In 2014, Bidonde J, et al. concluded that there is low to moderate quality evidence to suggest that aquatic training is beneficial. And “very low to low quality evidence suggests that there are benefits of aquatic and land-based exercise, except in muscle strength (very low quality evidence favoring land)”. What are we to think?
Ai Chi = The use of breathing techniques and progressive resistance training in water to relax and strengthen the body, based on elements of qigong and Tai chi chuan. Ai Chi – Wikipedia
I personally found aquatic therapy made my myofascial pain syndrome pain much worse.
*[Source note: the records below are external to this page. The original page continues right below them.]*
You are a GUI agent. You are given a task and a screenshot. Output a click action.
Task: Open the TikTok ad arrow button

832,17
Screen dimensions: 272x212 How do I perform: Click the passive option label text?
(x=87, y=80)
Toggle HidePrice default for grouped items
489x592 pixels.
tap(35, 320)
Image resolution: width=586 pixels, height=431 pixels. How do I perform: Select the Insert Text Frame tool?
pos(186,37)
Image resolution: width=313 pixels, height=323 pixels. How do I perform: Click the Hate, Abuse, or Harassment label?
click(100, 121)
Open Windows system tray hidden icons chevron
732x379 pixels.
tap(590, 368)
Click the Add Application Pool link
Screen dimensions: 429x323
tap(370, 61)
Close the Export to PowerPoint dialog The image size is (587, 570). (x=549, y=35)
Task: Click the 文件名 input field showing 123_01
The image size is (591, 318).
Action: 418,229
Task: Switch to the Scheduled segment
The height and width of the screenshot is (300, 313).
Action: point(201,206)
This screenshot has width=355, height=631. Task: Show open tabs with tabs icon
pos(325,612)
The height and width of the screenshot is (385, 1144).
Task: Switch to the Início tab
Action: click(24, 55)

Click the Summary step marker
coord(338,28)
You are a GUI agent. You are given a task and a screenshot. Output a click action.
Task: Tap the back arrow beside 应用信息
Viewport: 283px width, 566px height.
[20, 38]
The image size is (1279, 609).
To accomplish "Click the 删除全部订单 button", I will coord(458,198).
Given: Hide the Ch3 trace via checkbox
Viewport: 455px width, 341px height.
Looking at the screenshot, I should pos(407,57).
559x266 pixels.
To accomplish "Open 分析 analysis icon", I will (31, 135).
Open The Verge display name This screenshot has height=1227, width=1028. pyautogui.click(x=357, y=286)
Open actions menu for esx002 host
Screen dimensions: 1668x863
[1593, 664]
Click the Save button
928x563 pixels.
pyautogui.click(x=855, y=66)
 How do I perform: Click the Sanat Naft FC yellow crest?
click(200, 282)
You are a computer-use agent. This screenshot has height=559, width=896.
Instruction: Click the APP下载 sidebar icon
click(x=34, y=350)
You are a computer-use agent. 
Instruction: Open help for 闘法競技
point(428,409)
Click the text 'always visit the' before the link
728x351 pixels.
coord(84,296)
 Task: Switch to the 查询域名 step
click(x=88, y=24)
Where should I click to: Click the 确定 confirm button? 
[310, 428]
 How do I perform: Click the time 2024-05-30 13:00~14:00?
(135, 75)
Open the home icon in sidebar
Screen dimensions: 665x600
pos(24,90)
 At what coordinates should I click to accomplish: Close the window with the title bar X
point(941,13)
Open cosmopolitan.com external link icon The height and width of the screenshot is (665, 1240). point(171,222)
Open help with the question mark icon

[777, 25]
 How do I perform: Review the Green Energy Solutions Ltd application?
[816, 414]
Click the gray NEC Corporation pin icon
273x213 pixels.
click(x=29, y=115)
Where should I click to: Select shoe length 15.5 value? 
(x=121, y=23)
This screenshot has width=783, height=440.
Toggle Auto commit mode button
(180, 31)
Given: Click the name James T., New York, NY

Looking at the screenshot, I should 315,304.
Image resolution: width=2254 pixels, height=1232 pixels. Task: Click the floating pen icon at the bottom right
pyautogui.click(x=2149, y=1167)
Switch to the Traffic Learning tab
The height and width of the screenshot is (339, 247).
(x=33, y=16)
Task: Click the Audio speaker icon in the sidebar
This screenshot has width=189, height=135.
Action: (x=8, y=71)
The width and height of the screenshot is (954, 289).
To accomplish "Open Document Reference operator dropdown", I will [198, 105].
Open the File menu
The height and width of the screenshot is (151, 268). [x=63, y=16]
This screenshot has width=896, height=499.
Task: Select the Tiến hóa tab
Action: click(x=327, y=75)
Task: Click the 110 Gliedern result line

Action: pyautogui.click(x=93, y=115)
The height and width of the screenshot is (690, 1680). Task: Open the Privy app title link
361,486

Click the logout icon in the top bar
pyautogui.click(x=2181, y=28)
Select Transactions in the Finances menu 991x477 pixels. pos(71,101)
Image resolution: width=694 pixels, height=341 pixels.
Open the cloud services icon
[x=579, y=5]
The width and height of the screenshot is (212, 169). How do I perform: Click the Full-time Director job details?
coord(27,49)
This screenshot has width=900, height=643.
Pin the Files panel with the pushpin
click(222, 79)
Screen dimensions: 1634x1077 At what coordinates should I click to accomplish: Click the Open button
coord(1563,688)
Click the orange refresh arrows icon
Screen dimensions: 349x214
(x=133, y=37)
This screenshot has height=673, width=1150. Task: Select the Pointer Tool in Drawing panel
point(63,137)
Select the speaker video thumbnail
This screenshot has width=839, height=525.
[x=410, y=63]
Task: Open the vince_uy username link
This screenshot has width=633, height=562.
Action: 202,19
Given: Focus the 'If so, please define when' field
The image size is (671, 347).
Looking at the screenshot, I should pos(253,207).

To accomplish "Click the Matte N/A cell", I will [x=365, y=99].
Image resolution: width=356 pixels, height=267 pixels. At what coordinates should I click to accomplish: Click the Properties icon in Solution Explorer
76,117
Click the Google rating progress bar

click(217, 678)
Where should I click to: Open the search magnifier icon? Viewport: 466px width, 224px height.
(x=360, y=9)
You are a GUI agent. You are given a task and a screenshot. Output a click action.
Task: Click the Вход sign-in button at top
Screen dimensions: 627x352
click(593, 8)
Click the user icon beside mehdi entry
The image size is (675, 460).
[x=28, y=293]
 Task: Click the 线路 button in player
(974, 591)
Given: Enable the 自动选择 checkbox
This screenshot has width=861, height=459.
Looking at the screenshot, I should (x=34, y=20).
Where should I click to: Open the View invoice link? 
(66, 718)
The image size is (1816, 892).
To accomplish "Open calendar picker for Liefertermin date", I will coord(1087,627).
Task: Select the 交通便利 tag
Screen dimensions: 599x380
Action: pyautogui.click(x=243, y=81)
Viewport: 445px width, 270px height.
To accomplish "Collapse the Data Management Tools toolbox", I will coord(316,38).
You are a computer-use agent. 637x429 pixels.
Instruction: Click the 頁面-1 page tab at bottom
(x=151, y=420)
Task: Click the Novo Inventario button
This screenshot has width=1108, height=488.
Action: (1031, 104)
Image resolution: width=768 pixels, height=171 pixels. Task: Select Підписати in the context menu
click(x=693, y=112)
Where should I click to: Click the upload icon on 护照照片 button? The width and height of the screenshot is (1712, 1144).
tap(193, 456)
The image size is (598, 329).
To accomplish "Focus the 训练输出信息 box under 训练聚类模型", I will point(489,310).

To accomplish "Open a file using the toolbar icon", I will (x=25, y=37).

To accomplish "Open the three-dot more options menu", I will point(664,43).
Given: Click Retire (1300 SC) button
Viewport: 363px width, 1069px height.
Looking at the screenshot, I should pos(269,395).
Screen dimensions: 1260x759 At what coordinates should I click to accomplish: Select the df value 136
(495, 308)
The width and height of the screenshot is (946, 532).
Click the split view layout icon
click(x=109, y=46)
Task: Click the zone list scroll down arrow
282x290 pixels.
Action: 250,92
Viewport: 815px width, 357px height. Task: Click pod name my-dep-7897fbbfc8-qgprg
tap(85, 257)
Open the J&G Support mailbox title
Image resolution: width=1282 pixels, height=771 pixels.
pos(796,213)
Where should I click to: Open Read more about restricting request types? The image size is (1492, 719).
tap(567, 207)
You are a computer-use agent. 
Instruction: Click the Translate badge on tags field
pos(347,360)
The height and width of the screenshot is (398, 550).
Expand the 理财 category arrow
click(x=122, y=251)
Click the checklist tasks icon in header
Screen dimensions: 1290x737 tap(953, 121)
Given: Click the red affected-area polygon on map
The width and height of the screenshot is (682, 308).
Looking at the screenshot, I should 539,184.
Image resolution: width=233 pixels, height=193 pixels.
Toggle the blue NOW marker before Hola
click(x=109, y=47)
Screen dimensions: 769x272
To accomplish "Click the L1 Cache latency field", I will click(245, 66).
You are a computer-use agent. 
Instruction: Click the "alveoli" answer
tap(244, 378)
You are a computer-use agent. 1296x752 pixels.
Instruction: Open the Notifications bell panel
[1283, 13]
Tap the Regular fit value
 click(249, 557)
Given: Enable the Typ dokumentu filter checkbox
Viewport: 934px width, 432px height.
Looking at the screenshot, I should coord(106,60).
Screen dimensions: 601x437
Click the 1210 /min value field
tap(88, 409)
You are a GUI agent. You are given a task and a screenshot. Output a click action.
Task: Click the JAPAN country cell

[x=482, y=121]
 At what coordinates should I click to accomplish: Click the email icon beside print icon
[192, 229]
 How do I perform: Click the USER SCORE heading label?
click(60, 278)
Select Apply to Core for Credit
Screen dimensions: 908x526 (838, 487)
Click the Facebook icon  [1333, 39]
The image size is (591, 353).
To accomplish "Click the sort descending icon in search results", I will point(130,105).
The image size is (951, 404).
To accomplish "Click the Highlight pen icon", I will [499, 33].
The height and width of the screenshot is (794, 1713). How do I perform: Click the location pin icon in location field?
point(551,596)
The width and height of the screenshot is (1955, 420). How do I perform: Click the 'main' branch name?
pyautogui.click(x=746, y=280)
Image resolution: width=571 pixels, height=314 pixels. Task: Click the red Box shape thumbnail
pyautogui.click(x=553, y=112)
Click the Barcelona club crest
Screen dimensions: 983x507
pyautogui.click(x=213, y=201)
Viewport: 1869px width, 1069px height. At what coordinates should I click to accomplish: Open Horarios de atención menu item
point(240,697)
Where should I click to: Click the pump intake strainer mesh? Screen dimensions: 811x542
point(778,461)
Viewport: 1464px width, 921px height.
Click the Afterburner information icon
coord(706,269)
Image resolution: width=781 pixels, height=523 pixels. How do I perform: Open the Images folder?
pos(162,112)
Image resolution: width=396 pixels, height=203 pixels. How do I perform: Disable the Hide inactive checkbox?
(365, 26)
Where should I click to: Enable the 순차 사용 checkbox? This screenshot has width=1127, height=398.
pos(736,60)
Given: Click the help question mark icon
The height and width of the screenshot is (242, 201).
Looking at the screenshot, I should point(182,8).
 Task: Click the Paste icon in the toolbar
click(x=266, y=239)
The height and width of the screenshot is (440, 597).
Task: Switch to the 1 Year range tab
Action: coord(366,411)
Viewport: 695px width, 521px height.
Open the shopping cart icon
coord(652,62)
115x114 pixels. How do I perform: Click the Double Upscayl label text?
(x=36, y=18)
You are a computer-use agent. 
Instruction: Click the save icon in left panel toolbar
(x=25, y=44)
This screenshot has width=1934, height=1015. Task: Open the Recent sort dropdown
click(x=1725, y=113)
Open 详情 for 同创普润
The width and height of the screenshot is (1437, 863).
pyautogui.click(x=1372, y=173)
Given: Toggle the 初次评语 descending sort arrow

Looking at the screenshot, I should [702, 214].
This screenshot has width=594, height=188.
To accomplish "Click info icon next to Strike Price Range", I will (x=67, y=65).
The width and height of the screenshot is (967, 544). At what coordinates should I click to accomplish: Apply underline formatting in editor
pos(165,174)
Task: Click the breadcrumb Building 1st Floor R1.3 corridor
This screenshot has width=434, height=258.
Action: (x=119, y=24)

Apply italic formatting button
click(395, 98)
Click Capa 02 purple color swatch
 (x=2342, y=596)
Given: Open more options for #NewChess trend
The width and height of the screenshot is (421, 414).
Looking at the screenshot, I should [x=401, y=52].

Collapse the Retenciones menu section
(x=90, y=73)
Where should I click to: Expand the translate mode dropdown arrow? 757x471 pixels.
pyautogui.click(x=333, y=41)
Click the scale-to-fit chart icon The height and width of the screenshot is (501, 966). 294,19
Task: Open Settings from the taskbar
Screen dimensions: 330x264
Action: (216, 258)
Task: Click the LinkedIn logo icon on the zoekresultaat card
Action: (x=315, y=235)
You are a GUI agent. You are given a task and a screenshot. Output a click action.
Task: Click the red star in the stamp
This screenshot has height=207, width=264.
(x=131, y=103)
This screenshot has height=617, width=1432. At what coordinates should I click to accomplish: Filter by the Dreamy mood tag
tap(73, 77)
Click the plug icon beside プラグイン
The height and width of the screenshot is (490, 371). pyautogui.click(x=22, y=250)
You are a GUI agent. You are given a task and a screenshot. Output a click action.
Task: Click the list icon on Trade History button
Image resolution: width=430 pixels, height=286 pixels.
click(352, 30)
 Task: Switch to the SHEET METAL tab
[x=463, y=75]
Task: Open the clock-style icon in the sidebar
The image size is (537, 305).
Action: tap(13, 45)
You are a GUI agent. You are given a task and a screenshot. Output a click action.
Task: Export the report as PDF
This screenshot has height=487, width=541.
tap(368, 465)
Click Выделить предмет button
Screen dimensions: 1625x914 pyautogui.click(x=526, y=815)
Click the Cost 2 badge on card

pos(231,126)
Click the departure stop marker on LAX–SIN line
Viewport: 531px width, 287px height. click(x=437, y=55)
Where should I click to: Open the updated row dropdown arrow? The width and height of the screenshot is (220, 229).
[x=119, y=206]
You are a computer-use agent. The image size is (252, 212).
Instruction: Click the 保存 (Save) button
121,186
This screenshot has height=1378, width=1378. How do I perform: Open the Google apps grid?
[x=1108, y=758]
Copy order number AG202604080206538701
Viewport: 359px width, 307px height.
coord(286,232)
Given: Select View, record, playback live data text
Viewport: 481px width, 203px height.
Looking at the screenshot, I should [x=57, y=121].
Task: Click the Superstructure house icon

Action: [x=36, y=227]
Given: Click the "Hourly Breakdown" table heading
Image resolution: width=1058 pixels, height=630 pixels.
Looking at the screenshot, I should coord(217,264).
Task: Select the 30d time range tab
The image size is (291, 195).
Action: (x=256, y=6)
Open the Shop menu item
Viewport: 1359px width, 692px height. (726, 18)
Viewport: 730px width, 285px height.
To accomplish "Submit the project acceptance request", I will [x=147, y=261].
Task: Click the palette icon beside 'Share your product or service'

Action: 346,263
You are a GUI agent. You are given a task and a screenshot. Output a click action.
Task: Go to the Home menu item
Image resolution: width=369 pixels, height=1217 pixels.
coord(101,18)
Enter Ai Chi. Knowing my past experience, my physical therapist encouraged me try Ai Chi. Trusting in him, I did. It is very different and I liked it. So, it comes as no surprise to me that a 2016 pilot study found “significant differences in values such as pain perception, vitality, mental health, as well as perceived overall improvement in quality of life”. This new approach (Ai Chi), rather than aquatic strength training, may make a difference in the benefits of warm water therapies.
Research on resistance training (isometrics, weight training, etc.) is reported by the experts to be of low quality, so I am not entertaining it here.
STRETCHING AND YOGA
A 2014 Brazilian review, Effects of muscle stretching exercises in the treatment of fibromyalgia, found significant improvement in all studies regarding pain and quality of life. However, they concluded that even though it is clear that muscle stretching for fibromyalgia is important, there is a need for further studies because of the low quality of methods used and the lack of standardization for comparative analysis. This makes it difficult to know if a certain stretching technique is better.
What about yoga?
A 2011 pilot study suggests a protocol for managing fibromyalgia with yoga and meditation. While they do report positive responses, there were only 11 participants.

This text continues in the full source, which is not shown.